* [Action item]: Only text is carried over. Reproduce the entries below exactly.

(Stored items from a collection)
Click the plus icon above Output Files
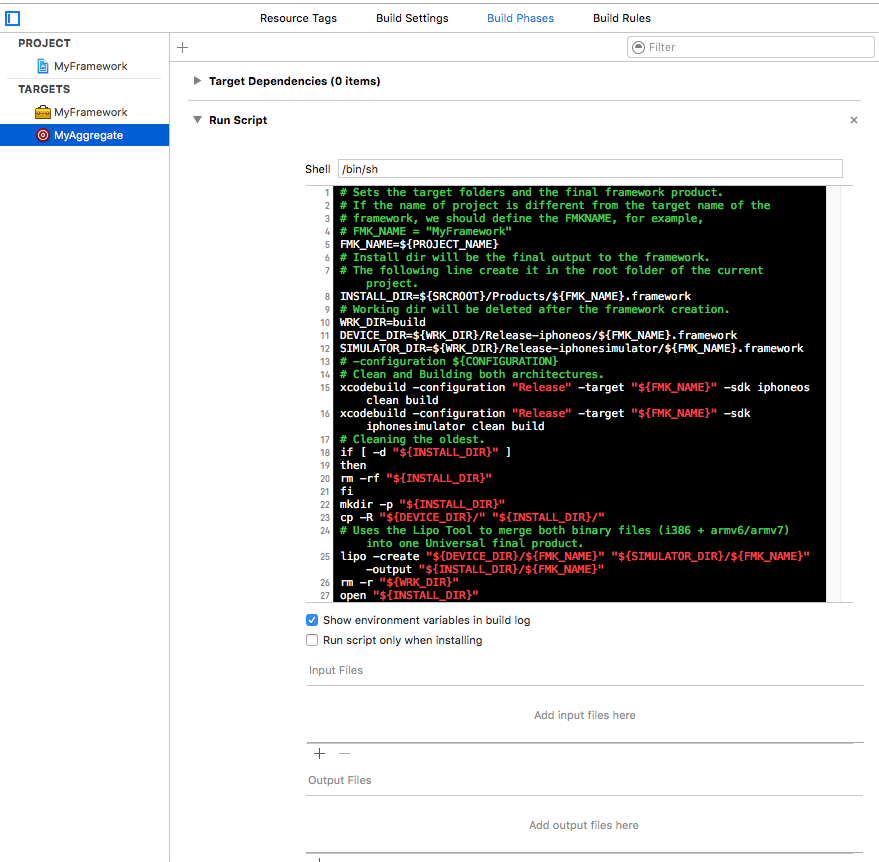The width and height of the screenshot is (879, 862). [x=319, y=753]
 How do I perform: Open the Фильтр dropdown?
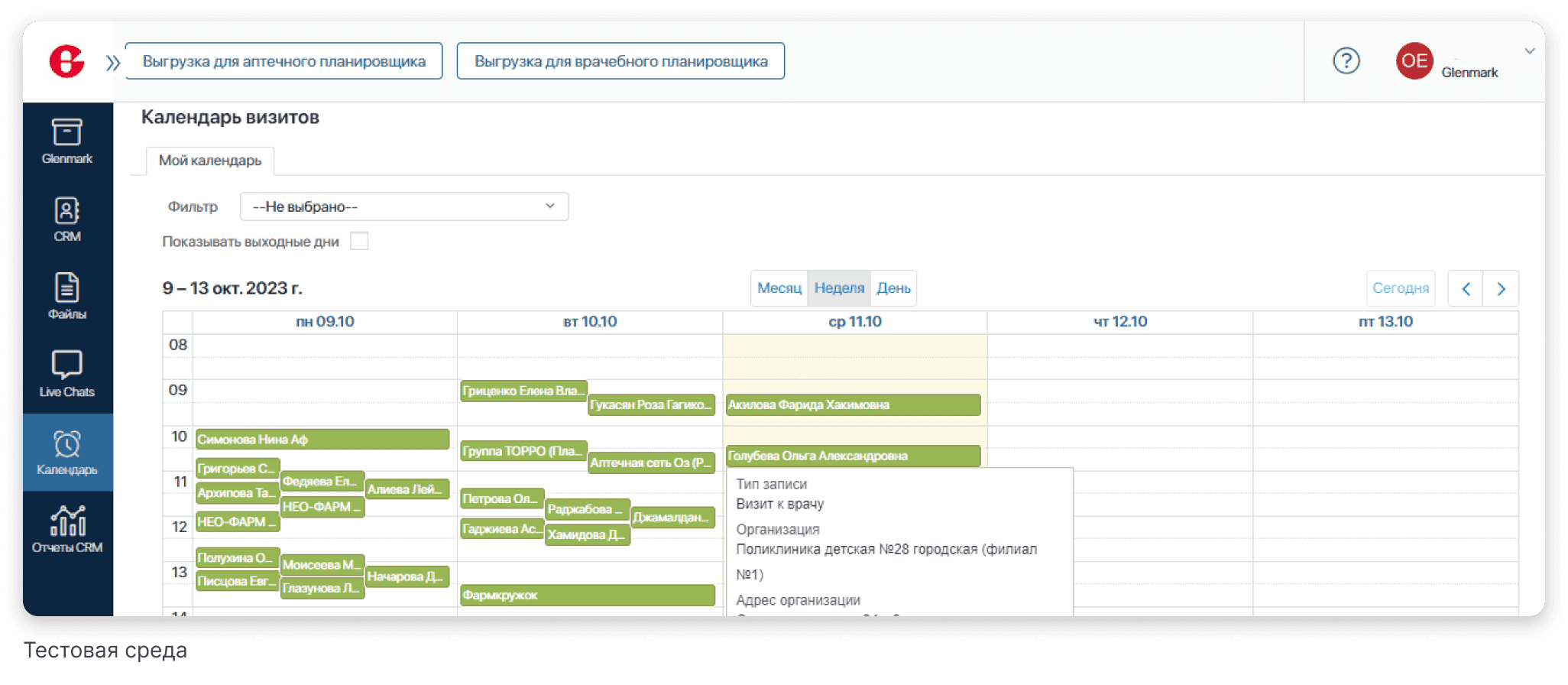pyautogui.click(x=403, y=206)
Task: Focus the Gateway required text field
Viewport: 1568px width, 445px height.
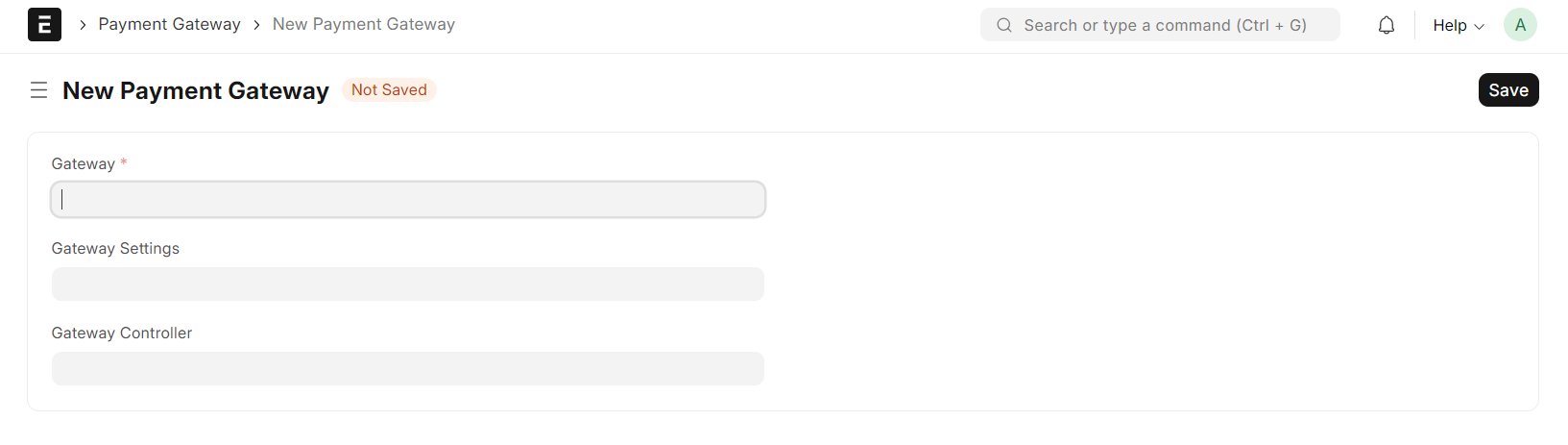Action: tap(408, 200)
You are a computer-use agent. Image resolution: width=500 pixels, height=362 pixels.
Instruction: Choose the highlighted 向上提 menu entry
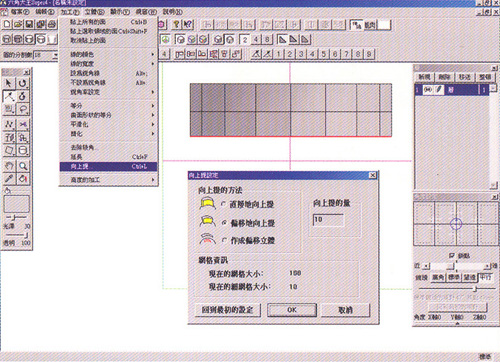pos(108,166)
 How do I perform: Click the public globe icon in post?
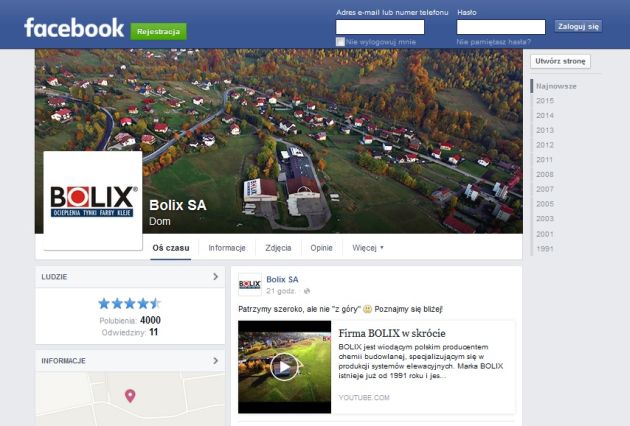[x=307, y=291]
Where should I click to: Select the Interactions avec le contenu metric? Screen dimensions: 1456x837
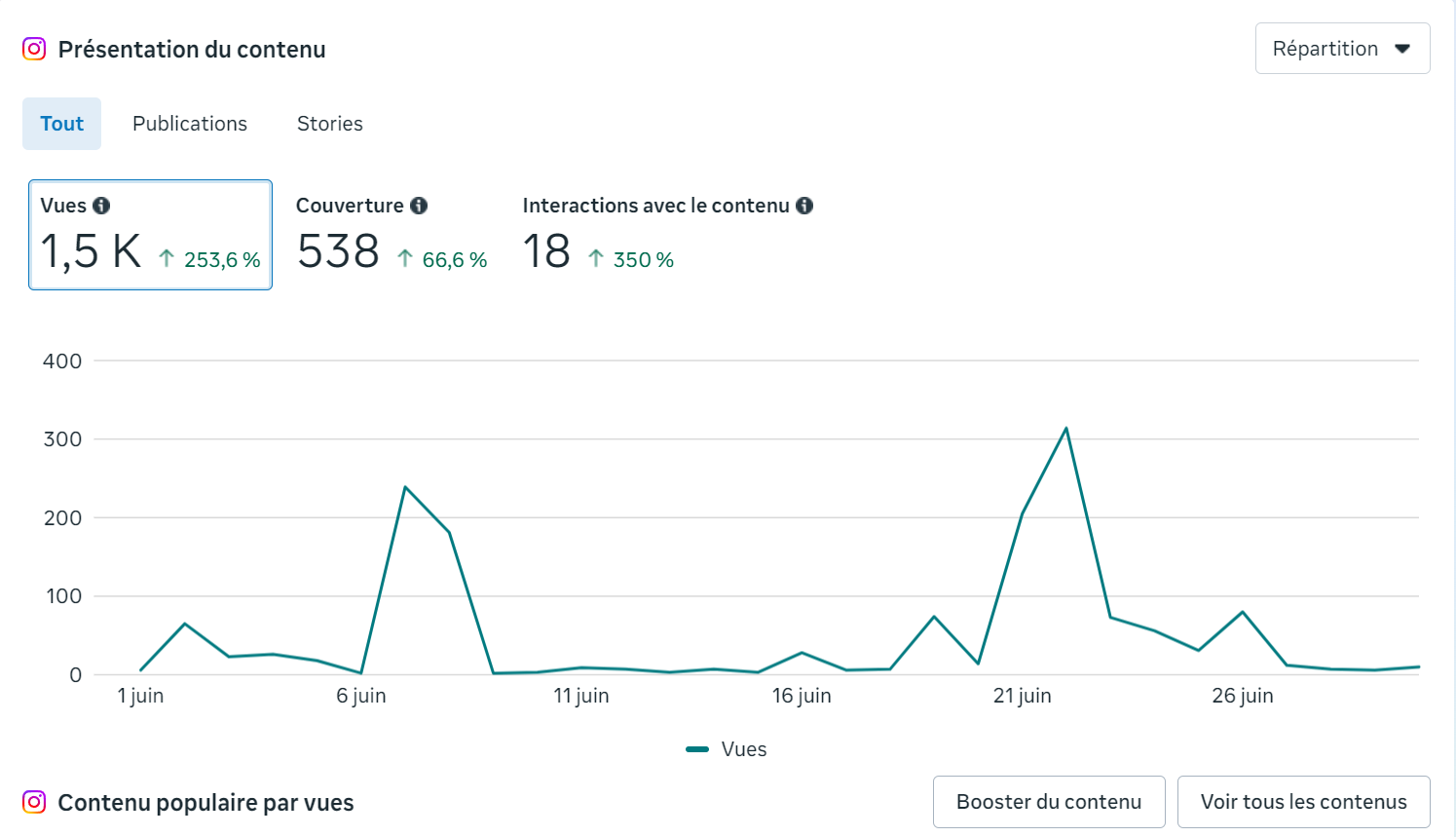coord(666,235)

* [Task output]:
Click the plus icon above Output Files
The width and height of the screenshot is (879, 862). [x=319, y=753]
 How do I perform: Open the Фильтр dropdown?
pyautogui.click(x=403, y=206)
Task: Focus the Gateway required text field
Viewport: 1568px width, 445px height.
Action: tap(408, 200)
You are a computer-use agent. Image resolution: width=500 pixels, height=362 pixels.
Instruction: Choose the highlighted 向上提 menu entry
pos(108,166)
 How do I perform: Click the public globe icon in post?
[x=307, y=291]
Where should I click to: Select the Interactions avec le contenu metric? Screen dimensions: 1456x837
coord(666,235)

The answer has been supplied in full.